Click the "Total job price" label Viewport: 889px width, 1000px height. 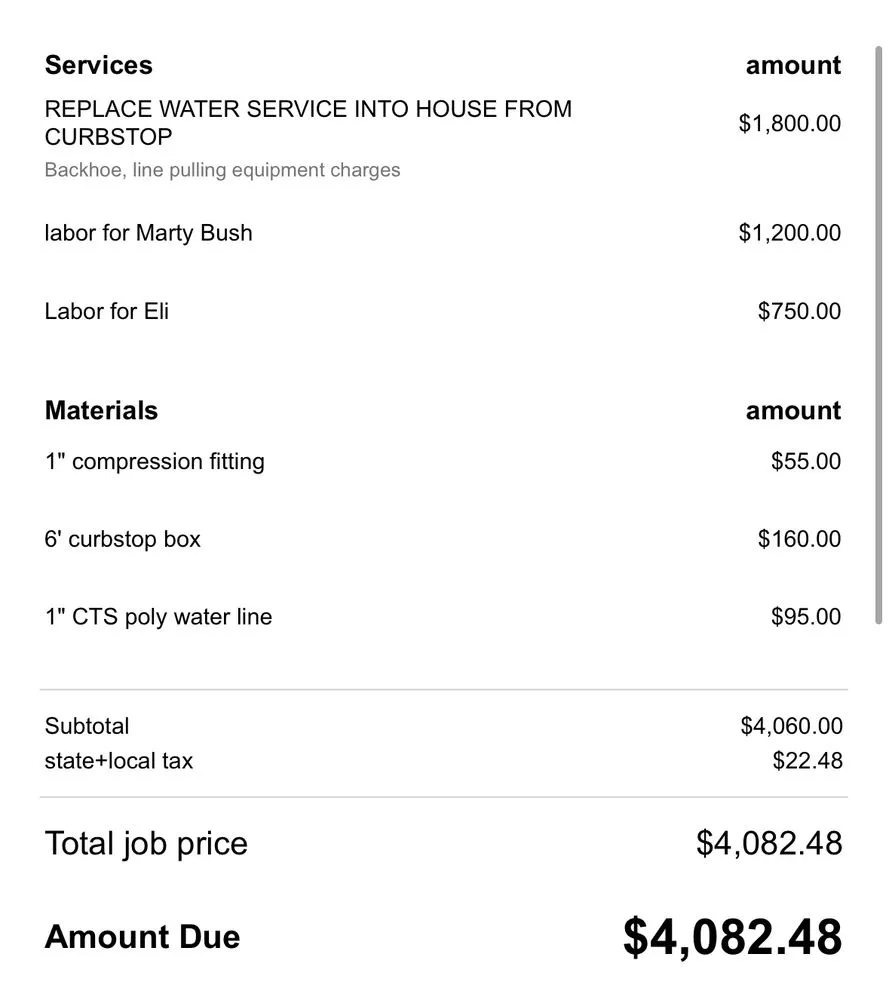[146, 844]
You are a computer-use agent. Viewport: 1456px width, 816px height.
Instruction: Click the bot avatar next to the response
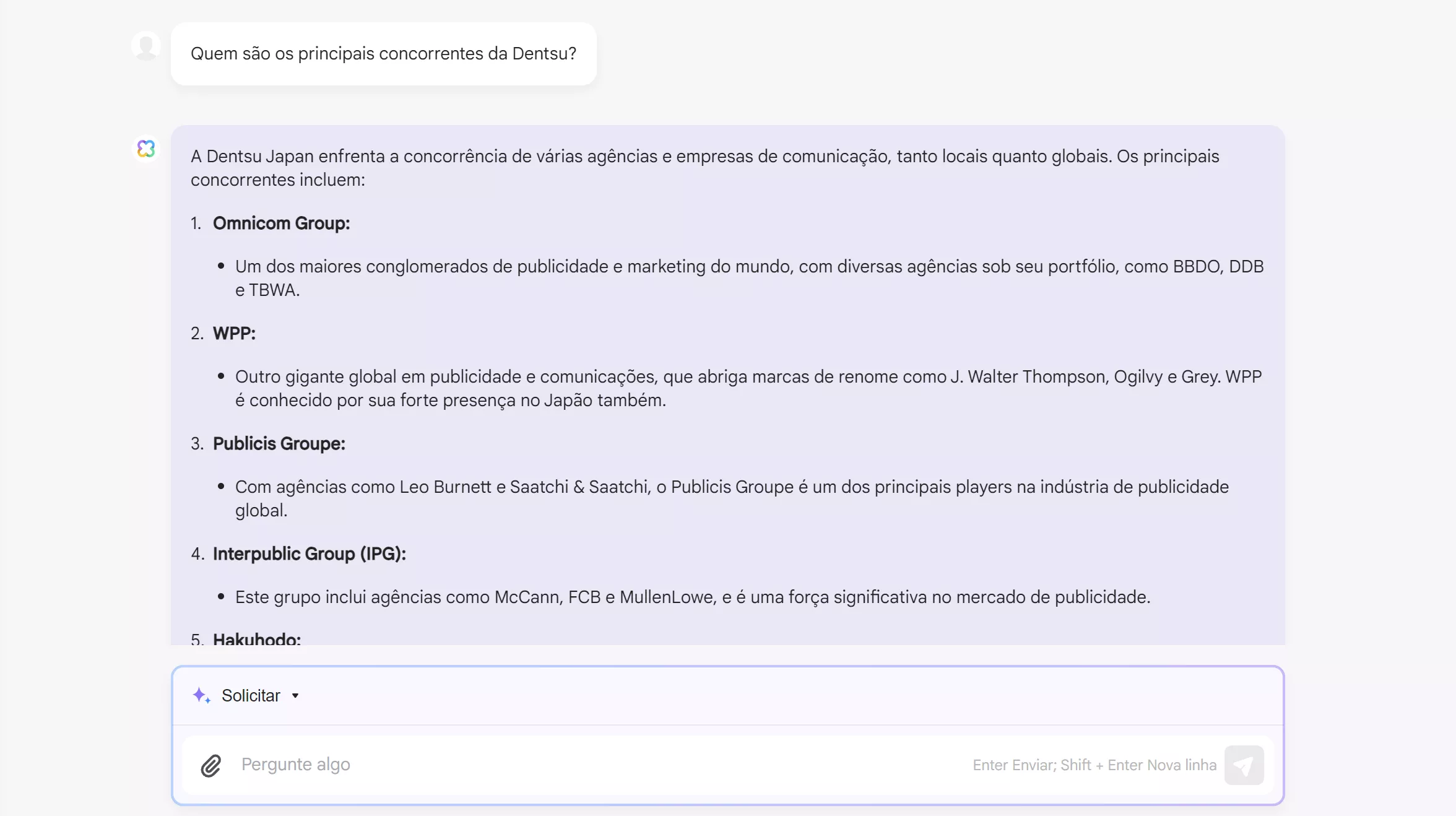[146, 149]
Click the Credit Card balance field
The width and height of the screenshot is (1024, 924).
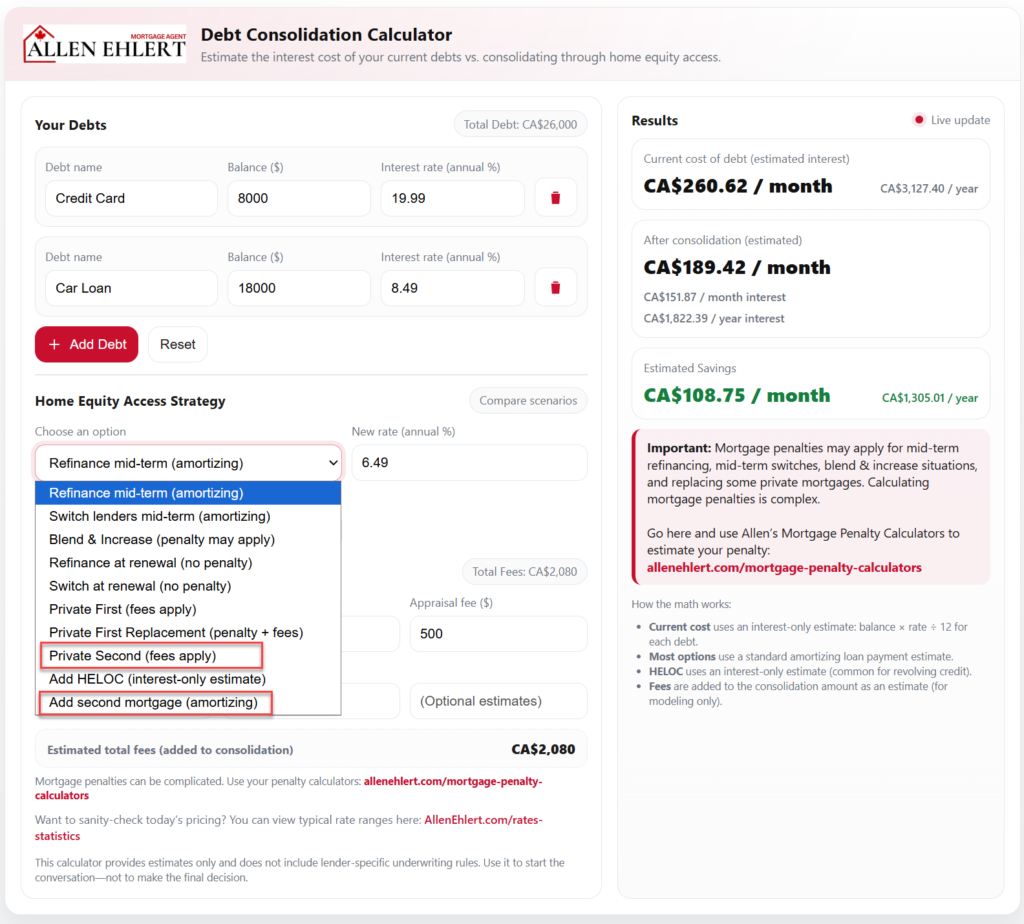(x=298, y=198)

...

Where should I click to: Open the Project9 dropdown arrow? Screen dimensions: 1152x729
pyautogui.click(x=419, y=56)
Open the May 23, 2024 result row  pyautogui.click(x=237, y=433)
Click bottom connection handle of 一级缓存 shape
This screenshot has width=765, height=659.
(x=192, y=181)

* * *

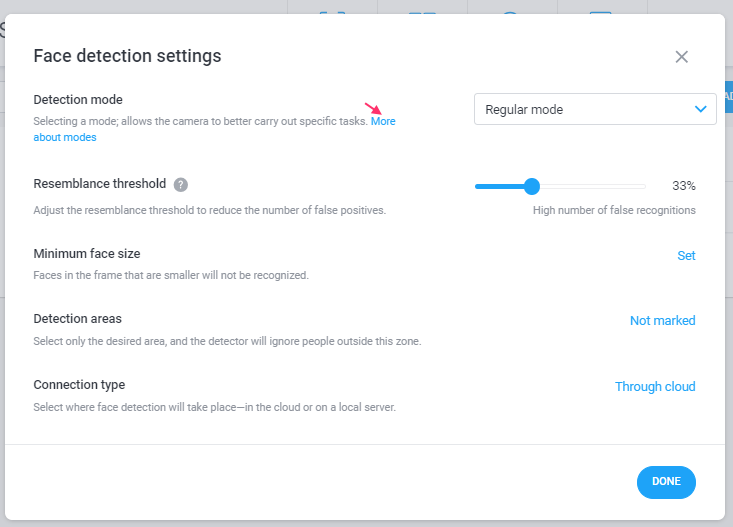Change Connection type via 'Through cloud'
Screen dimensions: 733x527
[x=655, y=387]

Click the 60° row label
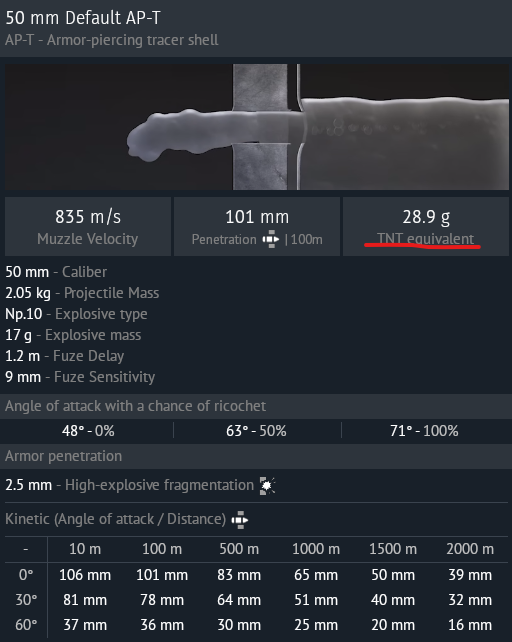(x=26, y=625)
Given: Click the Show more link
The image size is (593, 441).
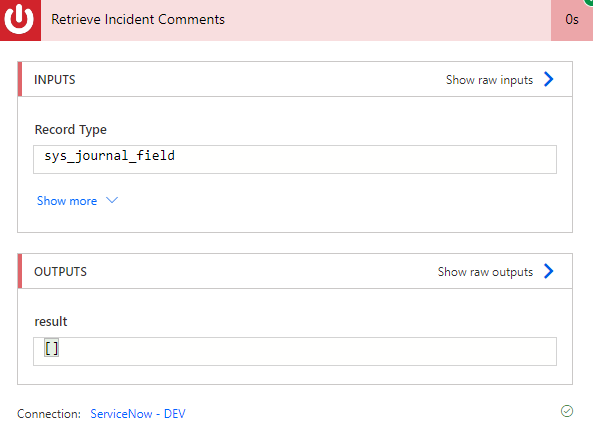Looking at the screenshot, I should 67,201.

### TASK GOAL
Put the part of the records that opens with the line containing "Click the 60° row label" and closes with the line containing "Looking at the screenshot, I should 67,201." into a numbered list, leaving out blank lines. Leave the pictures out of your answer.

### RESULT
1. Click the 60° row label
2. (x=26, y=625)
3. Given: Click the Show more link
4. The image size is (593, 441).
5. Looking at the screenshot, I should 67,201.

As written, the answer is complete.